• **About this exercise**
Count the lines in the records below that contain the word "para", and give only that count.

—————

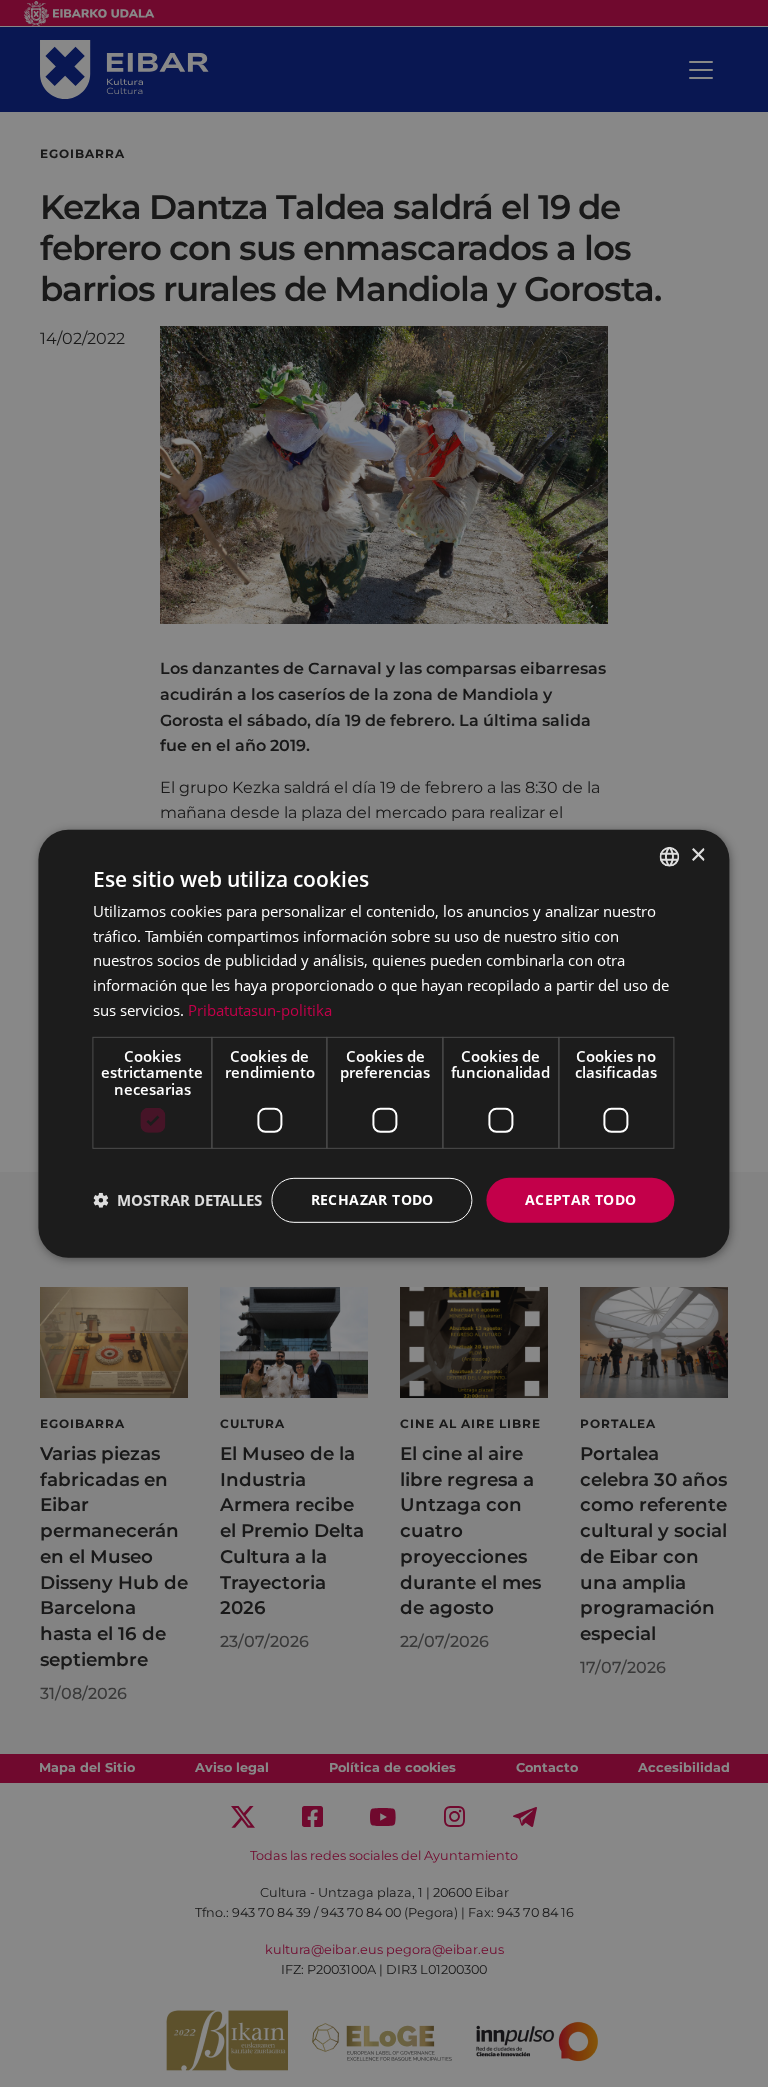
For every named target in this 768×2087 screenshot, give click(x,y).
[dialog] (383, 1043)
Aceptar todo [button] (581, 1199)
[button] (177, 1200)
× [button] (697, 855)
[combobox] (670, 856)
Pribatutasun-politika (260, 1010)
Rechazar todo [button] (372, 1199)
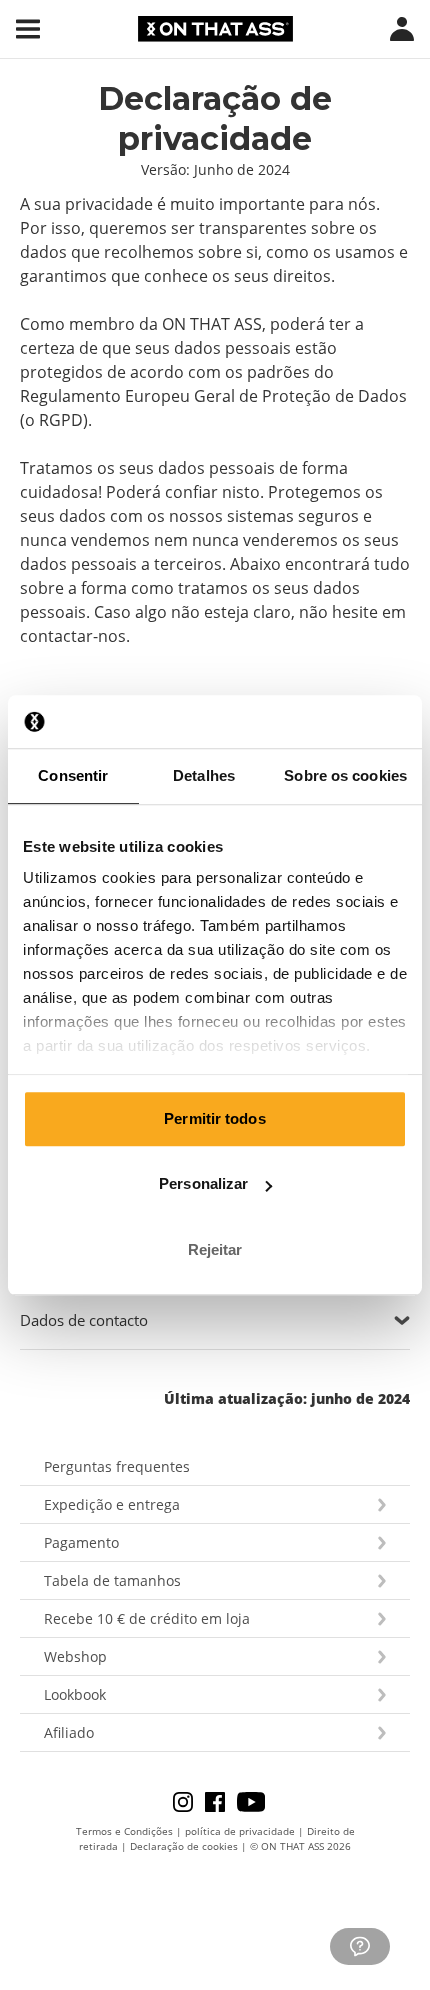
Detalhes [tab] (204, 775)
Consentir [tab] (73, 775)
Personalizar (203, 1183)
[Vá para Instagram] (189, 1800)
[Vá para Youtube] (251, 1800)
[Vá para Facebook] (221, 1800)
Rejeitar (215, 1249)
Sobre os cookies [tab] (345, 775)
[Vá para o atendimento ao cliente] (360, 1946)
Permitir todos (214, 1118)
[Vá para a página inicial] (215, 29)
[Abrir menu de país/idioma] (402, 29)
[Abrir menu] (28, 29)
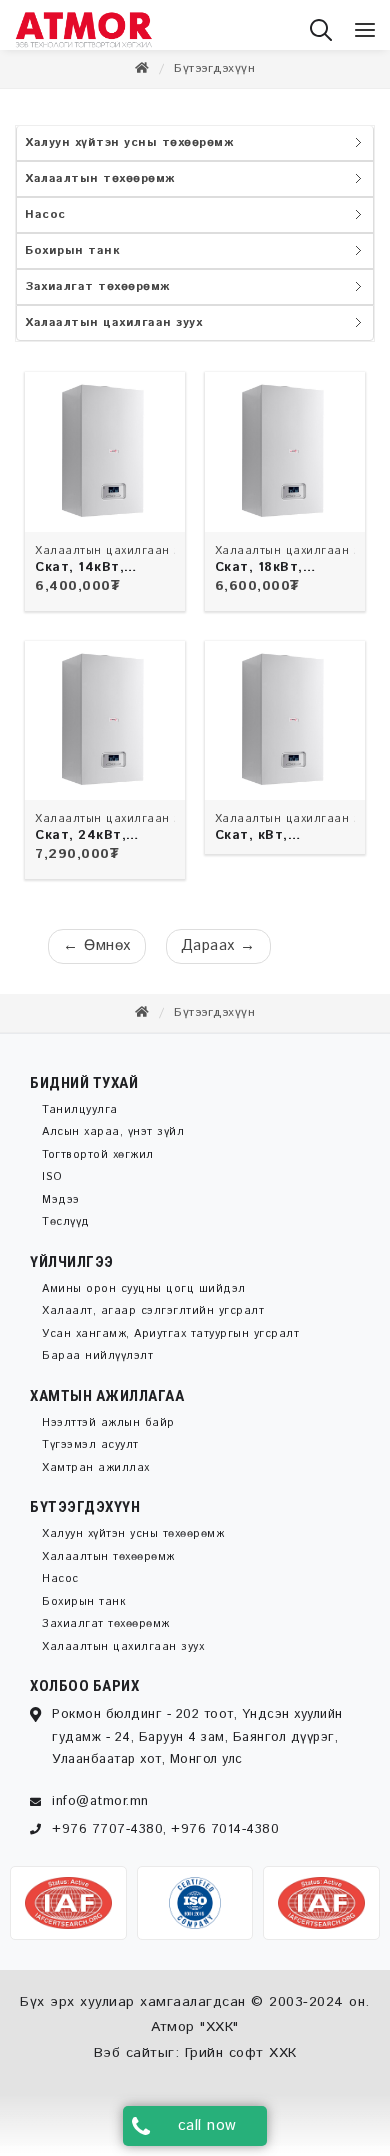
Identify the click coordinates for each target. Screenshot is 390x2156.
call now (207, 2125)
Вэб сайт (126, 2063)
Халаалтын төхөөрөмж (100, 188)
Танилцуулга (80, 1120)
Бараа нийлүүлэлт (97, 1366)
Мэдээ (61, 1210)
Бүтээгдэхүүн (214, 78)
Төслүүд (66, 1232)
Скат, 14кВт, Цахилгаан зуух (89, 578)
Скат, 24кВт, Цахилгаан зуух (89, 846)
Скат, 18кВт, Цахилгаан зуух (269, 578)
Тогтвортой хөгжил (98, 1165)
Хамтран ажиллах (96, 1478)
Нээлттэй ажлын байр (108, 1433)
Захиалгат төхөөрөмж (97, 296)
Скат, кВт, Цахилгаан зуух (269, 846)
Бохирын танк (72, 260)
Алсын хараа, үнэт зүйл (113, 1142)
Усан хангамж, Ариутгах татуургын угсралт (170, 1344)
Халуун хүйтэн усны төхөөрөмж (129, 152)
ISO (52, 1187)
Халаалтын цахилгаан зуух (113, 332)
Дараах (218, 955)
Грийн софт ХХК (241, 2063)
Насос (45, 224)
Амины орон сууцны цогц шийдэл (144, 1299)
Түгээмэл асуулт (90, 1455)
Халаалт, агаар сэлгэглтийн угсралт (153, 1321)
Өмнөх (97, 955)
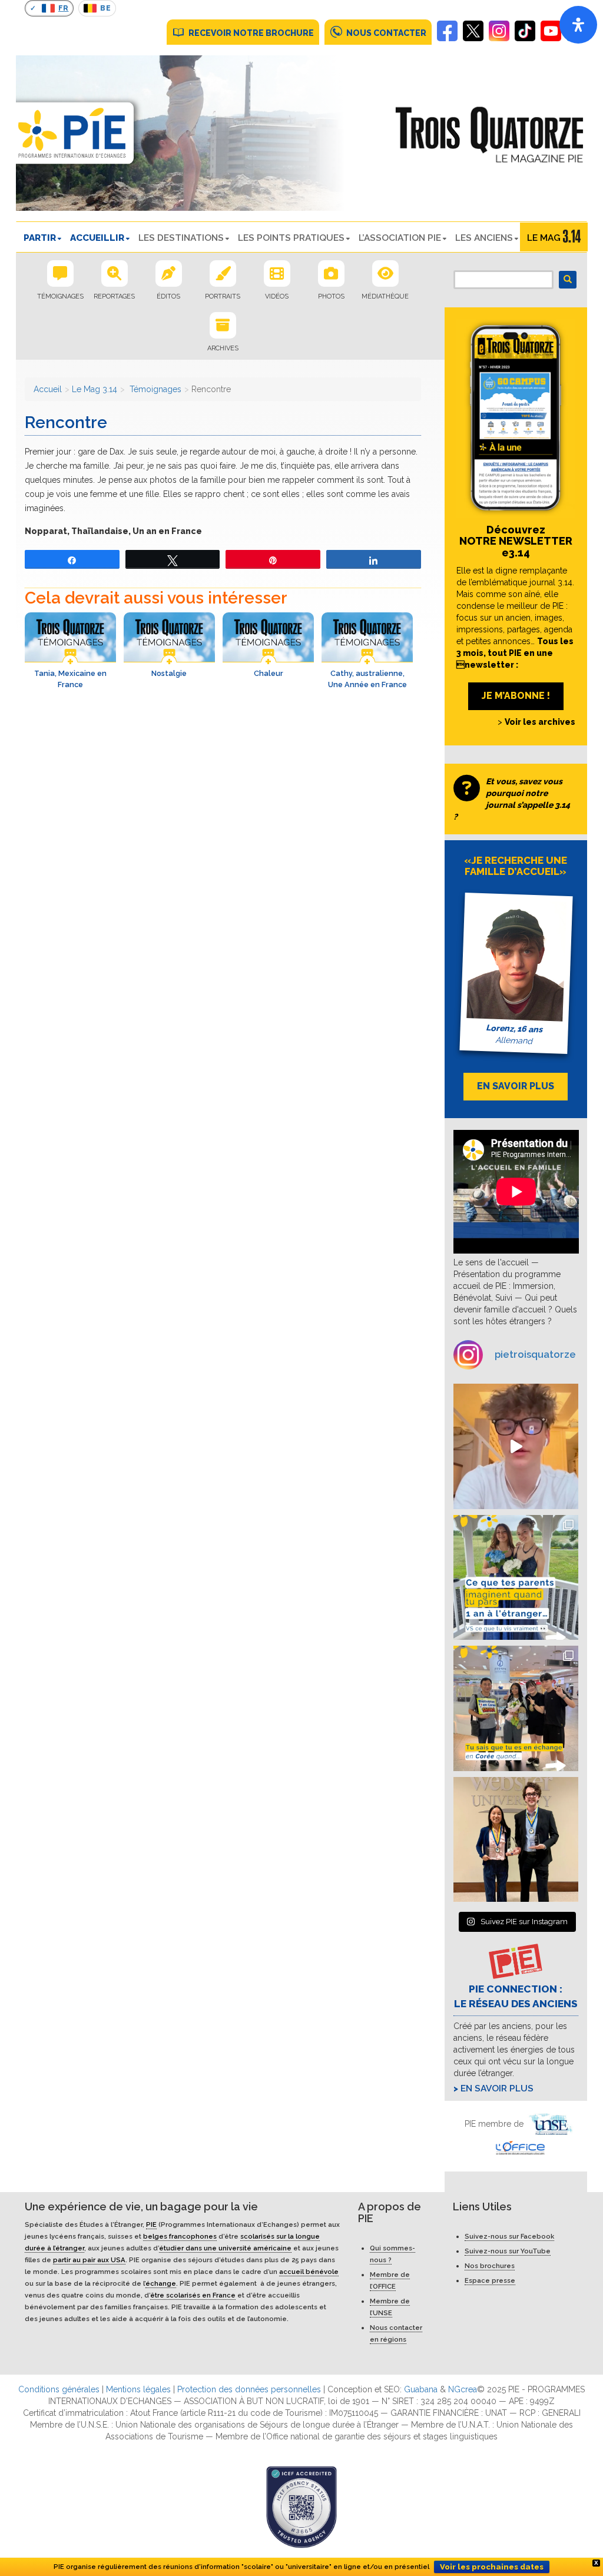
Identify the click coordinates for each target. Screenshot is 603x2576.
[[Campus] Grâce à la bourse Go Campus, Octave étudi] (516, 1839)
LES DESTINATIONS (181, 238)
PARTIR (40, 238)
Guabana (421, 2389)
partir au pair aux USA (89, 2260)
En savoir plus (497, 2088)
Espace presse (490, 2280)
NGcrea (462, 2389)
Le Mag (544, 238)
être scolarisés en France (193, 2295)
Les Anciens (484, 238)
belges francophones (180, 2236)
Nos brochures (490, 2266)
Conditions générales (59, 2389)
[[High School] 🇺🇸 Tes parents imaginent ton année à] (516, 1577)
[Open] (578, 25)
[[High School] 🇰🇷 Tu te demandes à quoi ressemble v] (516, 1708)
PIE (151, 2224)
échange (160, 2283)
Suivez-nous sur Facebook (509, 2236)
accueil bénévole (309, 2271)
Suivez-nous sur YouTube (508, 2251)
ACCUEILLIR (97, 238)
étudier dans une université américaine (225, 2248)
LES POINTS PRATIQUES (291, 238)
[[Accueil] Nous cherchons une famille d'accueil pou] (516, 1446)
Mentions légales (138, 2389)
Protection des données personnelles (249, 2389)
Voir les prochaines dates (492, 2566)
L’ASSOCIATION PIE (400, 238)
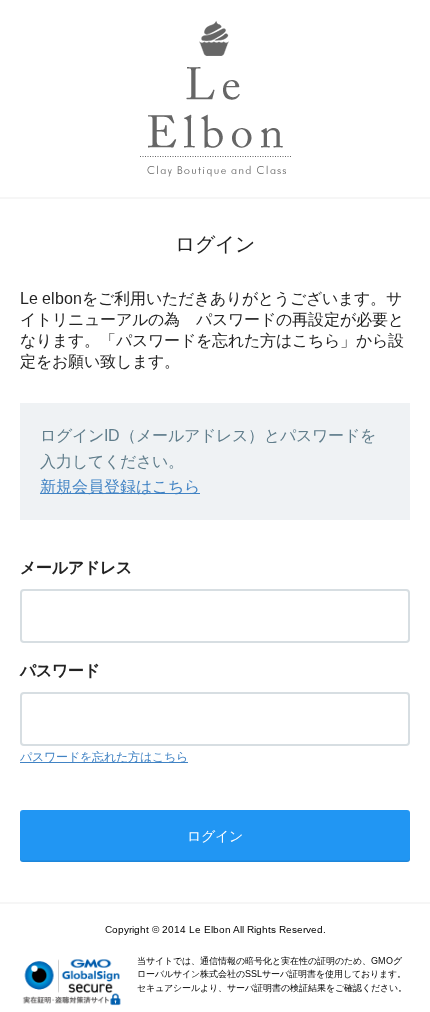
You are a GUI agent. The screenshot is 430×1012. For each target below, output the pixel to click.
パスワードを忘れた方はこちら (104, 757)
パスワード (60, 670)
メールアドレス (76, 567)
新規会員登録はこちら (120, 486)
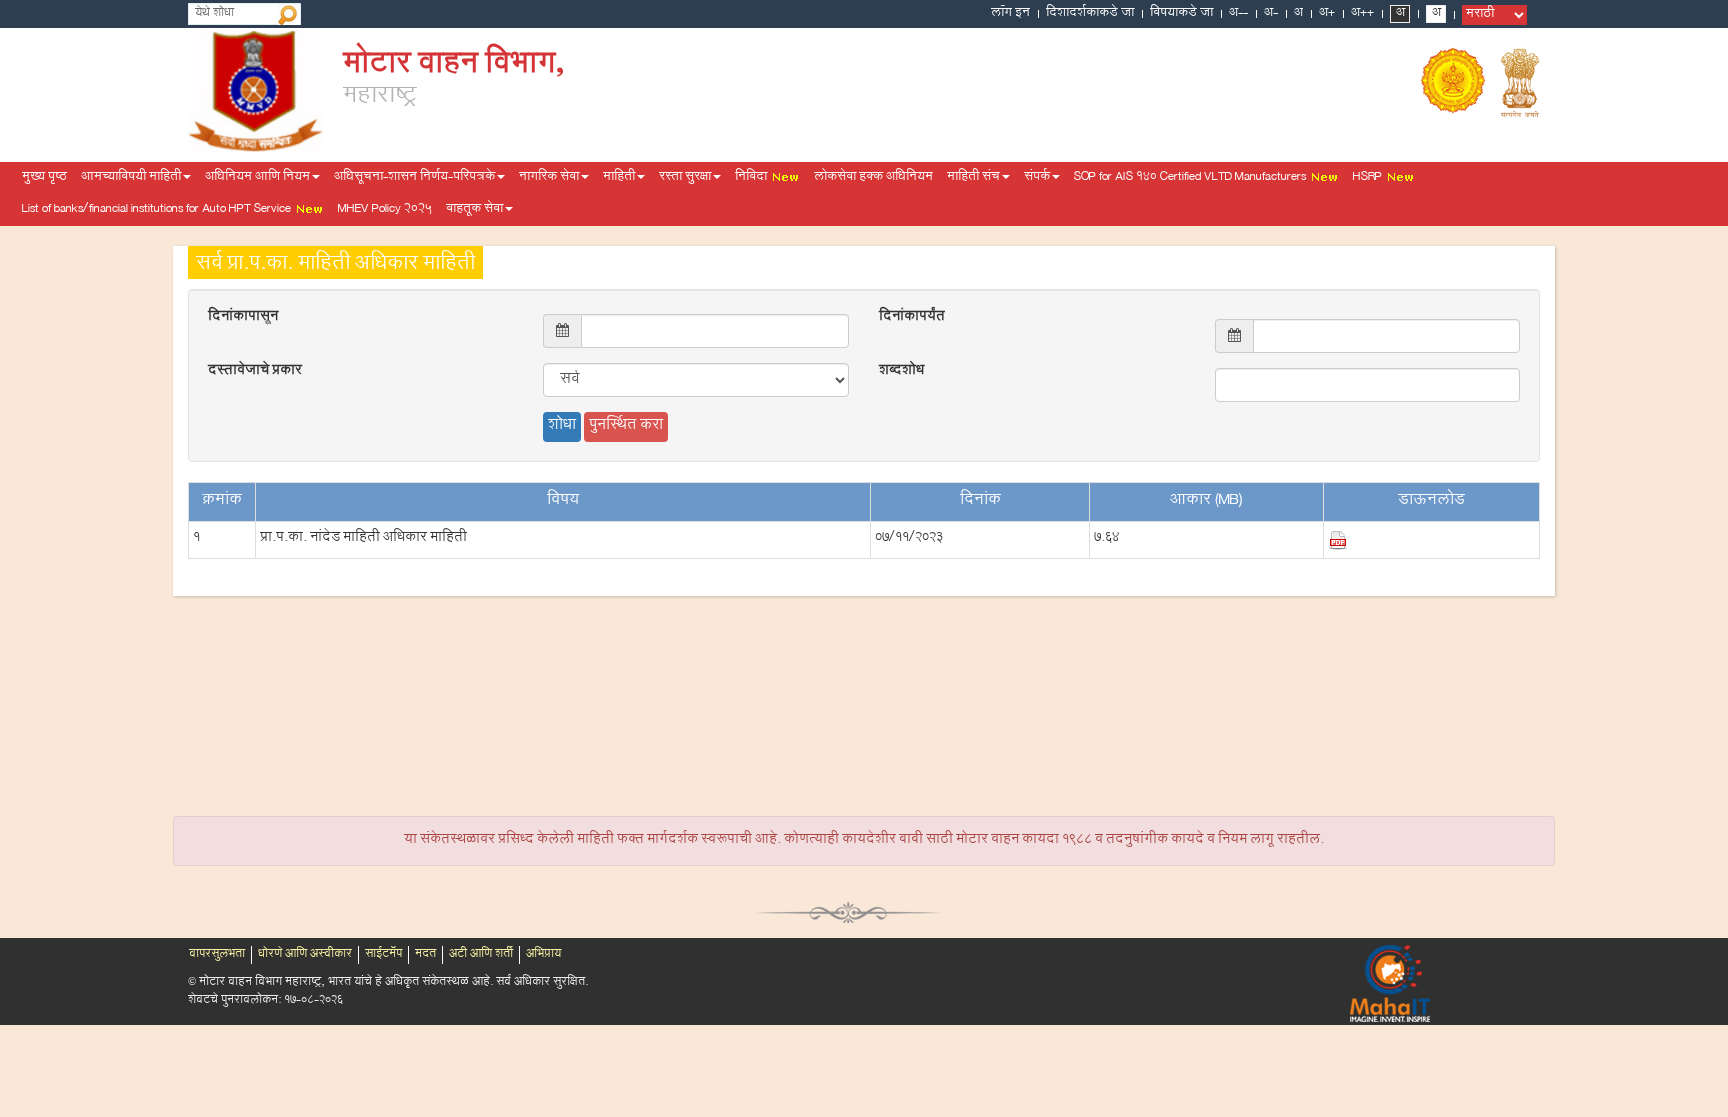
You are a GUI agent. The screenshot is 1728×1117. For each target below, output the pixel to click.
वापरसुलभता (217, 955)
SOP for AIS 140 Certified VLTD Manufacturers (1191, 178)
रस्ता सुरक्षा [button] (685, 178)
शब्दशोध (901, 372)
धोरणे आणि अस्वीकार (305, 955)
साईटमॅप (383, 955)
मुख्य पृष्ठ (44, 178)
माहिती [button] (619, 178)
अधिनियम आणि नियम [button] (257, 178)
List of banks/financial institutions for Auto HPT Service (158, 210)
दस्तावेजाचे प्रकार (255, 372)
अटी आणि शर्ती (481, 955)
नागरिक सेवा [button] (549, 178)
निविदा (752, 178)
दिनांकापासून (243, 318)
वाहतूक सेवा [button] (474, 210)
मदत (425, 955)
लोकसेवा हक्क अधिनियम (873, 178)
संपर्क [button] (1037, 178)
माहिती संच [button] (973, 178)
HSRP (1369, 178)
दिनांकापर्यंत (912, 318)
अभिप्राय (543, 955)
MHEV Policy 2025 (385, 210)
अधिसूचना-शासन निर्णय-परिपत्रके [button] (414, 178)
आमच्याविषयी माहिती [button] (131, 178)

—————

• **Exercise answer**
5